Written exercise A:
In the records, starting with the line containing "Where should I click to: Expand" and going on through the end of the records, switch "Help" to "View". Give those lines again with nothing else changed.

Reading text:
○ ○ ○

Studio album by Lol Coxhill
- Released: 1971
- Recorded: July 1970
- Genre: Avant-garde jazz
- Length: 76:19
- Label: Ampex Records
- Producer: Lol Coxhill

Lol Coxhill chronology
|  | Ear of Beholder (1971) | Digswell Duets (1978) |

= Ear of the Beholder =

Ear of Beholder (erroneously mistitled as Ear of the Beholder in some reissues) is the debut double LP by British saxophonist Lol Coxhill, released in 1971 by John Peel's Dandelion Records in the UK, Ampex Records in the U.S. and Canada, and reissued at different times by various labels around the world, in different formats.

○ ○ ○

Written exercise B:
Name each field label in the dash-marked list at the top of the album text.

○ ○ ○

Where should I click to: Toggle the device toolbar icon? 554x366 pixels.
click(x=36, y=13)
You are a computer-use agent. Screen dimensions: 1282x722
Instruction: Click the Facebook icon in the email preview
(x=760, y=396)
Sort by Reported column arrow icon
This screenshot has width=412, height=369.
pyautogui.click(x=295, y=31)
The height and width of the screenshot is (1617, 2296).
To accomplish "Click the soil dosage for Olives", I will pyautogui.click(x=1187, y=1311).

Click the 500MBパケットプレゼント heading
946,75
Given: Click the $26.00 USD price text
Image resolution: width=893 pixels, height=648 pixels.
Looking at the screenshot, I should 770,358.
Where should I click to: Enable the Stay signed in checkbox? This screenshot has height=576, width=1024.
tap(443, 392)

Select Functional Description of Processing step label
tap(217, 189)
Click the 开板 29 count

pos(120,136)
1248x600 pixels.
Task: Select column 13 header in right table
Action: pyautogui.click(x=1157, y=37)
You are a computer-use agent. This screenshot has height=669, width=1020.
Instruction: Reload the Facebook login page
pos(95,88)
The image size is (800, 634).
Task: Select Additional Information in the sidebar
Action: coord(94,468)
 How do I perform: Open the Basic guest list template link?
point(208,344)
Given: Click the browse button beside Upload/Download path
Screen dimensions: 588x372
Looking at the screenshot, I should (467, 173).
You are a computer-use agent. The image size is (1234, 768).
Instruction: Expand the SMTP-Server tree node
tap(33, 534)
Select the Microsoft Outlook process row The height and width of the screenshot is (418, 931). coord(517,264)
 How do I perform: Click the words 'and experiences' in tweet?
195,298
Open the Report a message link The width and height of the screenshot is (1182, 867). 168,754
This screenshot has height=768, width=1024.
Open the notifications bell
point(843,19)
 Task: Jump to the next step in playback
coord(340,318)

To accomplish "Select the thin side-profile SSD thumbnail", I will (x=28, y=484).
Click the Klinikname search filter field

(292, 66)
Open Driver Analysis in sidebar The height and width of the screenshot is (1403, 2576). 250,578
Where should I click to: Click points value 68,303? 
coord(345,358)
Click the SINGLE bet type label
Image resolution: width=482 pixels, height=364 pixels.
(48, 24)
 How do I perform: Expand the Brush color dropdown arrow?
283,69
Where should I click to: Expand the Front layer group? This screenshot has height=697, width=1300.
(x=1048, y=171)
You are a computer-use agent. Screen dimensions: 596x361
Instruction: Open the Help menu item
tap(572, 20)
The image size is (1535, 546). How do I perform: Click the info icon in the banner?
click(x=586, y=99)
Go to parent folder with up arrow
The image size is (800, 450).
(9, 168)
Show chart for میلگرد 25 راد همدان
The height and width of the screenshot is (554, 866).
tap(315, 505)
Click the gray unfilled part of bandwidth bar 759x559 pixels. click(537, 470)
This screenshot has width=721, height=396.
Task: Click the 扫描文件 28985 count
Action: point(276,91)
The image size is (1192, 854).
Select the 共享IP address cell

○ ○ ○

Answer A:
Where should I click to: Expand the Front layer group? This screenshot has height=697, width=1300.
(x=1048, y=171)
You are a computer-use agent. Screen dimensions: 596x361
Instruction: Open the View menu item
tap(572, 20)
The image size is (1535, 546). How do I perform: Click the info icon in the banner?
click(x=586, y=99)
Go to parent folder with up arrow
The image size is (800, 450).
(9, 168)
Show chart for میلگرد 25 راد همدان
The height and width of the screenshot is (554, 866).
tap(315, 505)
Click the gray unfilled part of bandwidth bar 759x559 pixels. click(537, 470)
This screenshot has width=721, height=396.
Task: Click the 扫描文件 28985 count
Action: point(276,91)
The image size is (1192, 854).
Select the 共享IP address cell

Answer B:
Released, Recorded, Genre, Length, Label, Producer